This Norwegian goblet was once exhibited at an esteemed global exhibition. It was one item in a whole collection that would ultimately be awarded a Grand Prix, the most sought-after prize.
The year was 1900, the place was Paris. Participating at a World Fair had never been more prestigious. The organizers expected 60 million visitors. And this was where Tostrup, a Norwegian goldsmithing company, unpacked this exclusive goblet. Peder Valle, an art historian at the National Museum, explains:
This is an object that was planned in complete secrecy. It’s a technical masterpiece and executing it required a lot of time, effort and, not least, money. Then it was packed up and sent off to Paris. That in itself was prestigious, getting to participate in a major exhibition, raising the profile both of your country and your business.
The goldsmiths of Tostrup had crafted a whole collection of beautiful objects using networks of narrow silver-gilt wire and plique-à-jour enamelling, a technique that produces cells of translucent enamel, almost like stained glass. This was a technique in which Norwegian craftsmen were among the most highly skilled in the world.
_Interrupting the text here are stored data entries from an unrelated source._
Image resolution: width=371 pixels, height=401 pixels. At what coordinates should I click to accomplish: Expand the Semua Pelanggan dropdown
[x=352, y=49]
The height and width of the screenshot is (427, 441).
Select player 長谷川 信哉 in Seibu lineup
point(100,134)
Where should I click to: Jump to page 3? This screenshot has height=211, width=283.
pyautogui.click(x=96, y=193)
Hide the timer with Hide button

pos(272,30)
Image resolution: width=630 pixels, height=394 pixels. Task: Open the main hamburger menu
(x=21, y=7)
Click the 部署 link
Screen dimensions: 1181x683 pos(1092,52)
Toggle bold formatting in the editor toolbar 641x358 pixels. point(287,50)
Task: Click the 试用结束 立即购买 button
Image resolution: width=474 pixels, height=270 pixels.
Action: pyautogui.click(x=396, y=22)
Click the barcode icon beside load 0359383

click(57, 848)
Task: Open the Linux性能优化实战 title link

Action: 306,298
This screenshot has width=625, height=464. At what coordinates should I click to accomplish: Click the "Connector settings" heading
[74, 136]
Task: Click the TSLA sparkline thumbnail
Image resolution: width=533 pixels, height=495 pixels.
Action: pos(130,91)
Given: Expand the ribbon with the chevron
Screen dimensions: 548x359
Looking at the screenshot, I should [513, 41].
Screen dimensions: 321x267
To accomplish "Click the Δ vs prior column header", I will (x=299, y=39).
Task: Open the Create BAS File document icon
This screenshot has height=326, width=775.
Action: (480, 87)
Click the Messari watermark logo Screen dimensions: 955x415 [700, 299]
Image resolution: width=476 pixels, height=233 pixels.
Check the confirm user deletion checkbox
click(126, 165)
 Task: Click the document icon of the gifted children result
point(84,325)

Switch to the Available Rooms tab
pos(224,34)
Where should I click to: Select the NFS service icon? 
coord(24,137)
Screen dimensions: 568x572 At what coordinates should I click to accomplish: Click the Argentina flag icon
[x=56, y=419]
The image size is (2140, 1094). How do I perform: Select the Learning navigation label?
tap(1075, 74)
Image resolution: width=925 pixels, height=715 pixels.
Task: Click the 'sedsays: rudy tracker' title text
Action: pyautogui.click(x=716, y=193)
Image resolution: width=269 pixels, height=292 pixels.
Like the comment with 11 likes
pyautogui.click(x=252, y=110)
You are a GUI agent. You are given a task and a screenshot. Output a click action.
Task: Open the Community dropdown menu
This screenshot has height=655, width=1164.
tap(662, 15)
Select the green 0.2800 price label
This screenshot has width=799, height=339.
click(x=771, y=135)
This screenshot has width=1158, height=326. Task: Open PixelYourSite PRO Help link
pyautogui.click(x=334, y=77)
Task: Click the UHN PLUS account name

When the crate of precious objects arrived in Paris from Tostrup’s workshop, museum directors were queueing up to make purchases for their collections. And it’s said that by the time the exhibition was over, everything on display from Tostrup was sold.
And this was at a time when Norway was still in a union with Sweden. It was important to forge one’s own identity in a global arena where one could both see and be seen. And so they succeeded in selling everything, and returned home with a kind of Olympic medal for Norwegian goldsmithing.